What is Kiting?

What is Kiting?
••• Malgorzata Kurek / EyeEm/EyeEm/GettyImages

If you lack sufficient funds to pay your bills, you might feel tempted to turn to unethical practices, such as writing bad checks. Kiting is one illegal practice that involves the account holder depositing a bad check from one bank account into another and taking advantage of that money before the bank notices the issue. Since this form of unauthorized credit constitutes fraud, you’ll want to understand how kiting works so you can avoid it and consider legal ways to get the needed money instead.

How Check Kiting Works

Check kiting involves at least two bank accounts that may be at the same financial institution or different banks. The Cornell Law School Legal Information Institute explains the main idea is to write a bad check from one account to provide funds in another account that you can use. Although the fraudulent check eventually gets returned if you don’t cover the funds quickly enough, it temporarily boosts your bank account balance so you can make withdrawals or earn interest on money you don’t actually have.

Kiting is possible due to the float period between when you deposit a check and when it clears the banking system. The Electronic Code of Federal Regulations explains that Regulation CC typically requires banks to make deposited check funds available the next business day, but the actual clearing process can take ​three business days​. The kiter may try to hurry and cover the fraudulent check before the banks find out, or they may just steal the bank’s money.

Note that check kiting differs from simply writing a too large check that overdrafts your bank account. Instead, this practice involves intentionally scheming to defraud financial institutions and get unauthorized credit.

What Check Kiting Looks Like

Individuals and businesses can participate in elaborate check-kiting schemes that take different forms. However, it helps to look at a typical scenario.

Say that you have a checking account with $0 at bank A and another account with $100 at bank B. You need to withdraw $1,000 to pay your rent, and the problem is neither the first bank account or second bank account has that amount. So, you decide to write yourself a $1,000 check from bank B – even though that account will be $900 short – and you deposit that bad check at bank A.

Although the check can take a few days to clear, your bank A account updates the next day with the $1,000 deposited. You quickly make a withdrawal of $1,000 before it’s discovered that your bank B account lacks sufficient funds for the check. If you’re fast enough, you might deposit $900 in your bank B account before processing completes so that the check doesn’t get returned.
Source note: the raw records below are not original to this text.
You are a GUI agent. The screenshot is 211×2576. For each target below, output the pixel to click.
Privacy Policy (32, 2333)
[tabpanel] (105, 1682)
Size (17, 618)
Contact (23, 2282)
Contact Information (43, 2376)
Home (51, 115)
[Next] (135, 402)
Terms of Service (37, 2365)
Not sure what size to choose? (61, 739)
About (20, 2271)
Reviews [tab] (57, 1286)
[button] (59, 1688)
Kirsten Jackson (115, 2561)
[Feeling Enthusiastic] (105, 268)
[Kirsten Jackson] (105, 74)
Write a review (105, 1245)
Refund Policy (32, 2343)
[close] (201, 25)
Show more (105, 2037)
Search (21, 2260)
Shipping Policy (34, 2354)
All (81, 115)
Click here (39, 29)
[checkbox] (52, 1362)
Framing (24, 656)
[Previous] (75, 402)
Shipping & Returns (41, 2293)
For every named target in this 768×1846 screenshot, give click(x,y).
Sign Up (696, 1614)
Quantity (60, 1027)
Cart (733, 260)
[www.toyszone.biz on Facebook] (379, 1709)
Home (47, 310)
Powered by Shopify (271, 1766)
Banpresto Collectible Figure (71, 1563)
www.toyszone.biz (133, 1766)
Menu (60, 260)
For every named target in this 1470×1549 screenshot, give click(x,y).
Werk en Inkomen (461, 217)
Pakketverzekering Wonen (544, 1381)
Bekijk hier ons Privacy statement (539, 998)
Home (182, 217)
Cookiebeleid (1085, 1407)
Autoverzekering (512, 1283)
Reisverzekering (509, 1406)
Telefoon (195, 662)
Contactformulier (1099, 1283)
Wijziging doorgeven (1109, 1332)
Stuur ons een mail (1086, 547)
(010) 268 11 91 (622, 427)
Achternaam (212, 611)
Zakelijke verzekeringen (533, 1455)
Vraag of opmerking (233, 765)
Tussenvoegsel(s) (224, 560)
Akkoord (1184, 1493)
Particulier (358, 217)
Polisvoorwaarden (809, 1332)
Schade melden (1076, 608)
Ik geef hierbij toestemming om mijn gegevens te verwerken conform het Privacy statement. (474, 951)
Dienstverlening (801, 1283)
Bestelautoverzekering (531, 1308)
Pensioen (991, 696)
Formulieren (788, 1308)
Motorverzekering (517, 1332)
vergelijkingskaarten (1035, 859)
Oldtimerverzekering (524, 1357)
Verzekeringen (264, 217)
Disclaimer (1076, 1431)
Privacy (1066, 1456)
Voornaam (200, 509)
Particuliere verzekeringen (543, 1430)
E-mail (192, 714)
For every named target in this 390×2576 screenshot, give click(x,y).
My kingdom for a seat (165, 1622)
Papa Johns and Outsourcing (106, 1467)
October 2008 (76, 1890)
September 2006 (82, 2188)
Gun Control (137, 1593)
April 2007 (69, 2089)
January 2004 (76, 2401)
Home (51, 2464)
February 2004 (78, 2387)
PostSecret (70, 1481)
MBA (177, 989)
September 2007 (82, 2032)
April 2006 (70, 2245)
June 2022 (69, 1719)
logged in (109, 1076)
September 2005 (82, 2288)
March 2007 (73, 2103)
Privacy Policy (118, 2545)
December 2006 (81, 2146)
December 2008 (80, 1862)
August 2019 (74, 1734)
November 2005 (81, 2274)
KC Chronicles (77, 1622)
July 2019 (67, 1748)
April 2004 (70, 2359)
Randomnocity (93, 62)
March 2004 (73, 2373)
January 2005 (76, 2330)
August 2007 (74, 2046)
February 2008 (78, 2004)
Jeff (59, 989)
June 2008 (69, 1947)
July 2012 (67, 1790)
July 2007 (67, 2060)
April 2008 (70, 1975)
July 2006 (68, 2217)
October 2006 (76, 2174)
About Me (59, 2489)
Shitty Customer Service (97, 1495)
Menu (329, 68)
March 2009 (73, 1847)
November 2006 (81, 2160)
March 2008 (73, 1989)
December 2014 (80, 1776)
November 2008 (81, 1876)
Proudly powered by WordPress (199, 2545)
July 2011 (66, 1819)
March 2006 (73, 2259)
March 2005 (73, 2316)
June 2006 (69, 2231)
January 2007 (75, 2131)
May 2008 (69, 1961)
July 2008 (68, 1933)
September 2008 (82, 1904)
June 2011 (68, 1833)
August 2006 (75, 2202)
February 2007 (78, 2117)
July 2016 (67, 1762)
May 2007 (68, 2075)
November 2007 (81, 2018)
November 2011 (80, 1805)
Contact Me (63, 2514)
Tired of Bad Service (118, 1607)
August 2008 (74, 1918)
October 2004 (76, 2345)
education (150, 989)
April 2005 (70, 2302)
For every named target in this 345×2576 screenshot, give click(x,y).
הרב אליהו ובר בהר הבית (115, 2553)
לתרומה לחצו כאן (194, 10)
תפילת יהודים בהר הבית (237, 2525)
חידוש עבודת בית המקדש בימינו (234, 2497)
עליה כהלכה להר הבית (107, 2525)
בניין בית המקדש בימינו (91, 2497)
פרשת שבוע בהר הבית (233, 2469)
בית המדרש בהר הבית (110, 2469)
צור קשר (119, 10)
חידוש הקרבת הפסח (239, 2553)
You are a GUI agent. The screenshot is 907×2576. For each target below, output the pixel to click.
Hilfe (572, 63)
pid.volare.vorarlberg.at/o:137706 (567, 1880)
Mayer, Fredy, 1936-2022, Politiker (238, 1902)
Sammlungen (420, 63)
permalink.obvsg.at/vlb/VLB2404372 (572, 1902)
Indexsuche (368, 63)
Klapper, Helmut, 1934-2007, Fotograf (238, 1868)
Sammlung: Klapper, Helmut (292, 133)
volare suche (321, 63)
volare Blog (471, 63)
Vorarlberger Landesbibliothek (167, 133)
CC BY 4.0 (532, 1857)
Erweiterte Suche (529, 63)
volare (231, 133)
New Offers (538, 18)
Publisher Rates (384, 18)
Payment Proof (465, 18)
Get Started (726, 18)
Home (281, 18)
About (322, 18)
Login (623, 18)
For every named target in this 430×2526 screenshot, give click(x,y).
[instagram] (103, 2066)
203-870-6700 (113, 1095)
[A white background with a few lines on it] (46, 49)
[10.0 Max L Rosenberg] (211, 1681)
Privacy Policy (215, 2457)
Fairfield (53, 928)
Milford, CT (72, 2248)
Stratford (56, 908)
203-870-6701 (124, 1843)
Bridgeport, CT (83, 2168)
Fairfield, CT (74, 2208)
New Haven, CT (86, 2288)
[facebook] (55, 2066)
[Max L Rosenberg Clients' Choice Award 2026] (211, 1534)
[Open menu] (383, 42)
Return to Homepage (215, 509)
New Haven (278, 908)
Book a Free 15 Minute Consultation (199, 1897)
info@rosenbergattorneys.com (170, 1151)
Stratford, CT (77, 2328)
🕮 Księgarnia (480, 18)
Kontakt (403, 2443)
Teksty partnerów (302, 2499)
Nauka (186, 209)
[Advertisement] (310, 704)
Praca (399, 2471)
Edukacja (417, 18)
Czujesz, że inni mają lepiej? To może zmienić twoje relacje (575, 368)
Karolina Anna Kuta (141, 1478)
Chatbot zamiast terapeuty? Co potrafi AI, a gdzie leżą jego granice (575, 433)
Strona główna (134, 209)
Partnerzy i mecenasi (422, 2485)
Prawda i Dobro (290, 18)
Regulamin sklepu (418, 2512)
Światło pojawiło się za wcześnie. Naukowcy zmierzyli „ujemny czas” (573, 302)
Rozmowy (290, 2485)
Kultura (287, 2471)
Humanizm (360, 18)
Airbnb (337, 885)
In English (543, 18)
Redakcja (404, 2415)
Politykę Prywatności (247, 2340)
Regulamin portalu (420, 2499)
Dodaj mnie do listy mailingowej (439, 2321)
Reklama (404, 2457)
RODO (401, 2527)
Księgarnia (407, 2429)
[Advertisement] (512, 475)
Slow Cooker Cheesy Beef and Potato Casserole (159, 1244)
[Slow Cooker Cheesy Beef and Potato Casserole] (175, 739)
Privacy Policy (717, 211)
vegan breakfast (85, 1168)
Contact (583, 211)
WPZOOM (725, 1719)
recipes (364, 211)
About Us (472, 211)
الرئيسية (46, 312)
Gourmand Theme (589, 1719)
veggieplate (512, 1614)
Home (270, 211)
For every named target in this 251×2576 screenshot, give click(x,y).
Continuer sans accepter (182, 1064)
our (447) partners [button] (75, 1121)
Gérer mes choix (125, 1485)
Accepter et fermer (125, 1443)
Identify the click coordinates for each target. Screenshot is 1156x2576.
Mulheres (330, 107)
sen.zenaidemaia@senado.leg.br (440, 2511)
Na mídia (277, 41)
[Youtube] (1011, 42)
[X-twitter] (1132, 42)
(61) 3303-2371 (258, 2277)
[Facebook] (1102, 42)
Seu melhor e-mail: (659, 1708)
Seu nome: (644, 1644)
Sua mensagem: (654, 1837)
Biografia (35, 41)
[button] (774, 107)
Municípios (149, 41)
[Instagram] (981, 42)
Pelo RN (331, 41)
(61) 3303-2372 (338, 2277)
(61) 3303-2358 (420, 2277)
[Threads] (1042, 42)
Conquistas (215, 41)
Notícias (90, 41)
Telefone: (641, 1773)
Penalties for Act of Kiting

SQN Banking Systems explains that financial institutions take various steps to identify check kiting and reduce the chances of this fraud succeeding. However, if you do engage in it, you can face several repercussions, such as paying overdraft charges and insufficient funds fees or having your bank account restricted or closed. The law firm Greg Hill and Associates explains that bank fraud penalties, such as criminal fines, community service and imprisonment, are possible as well.

Avoiding Check Kiting

You’ll want to avoid this form of check fraud in any circumstance. Instead, consider legal forms of borrowing money such as using a credit card, requesting a personal loan or asking friends and family. The Consumer Financial Protection Bureau suggests contacting bill collectors to try to work out a payment plan or pause. If you lack money for important living expenses, you might qualify for charity or government programs that can help you out.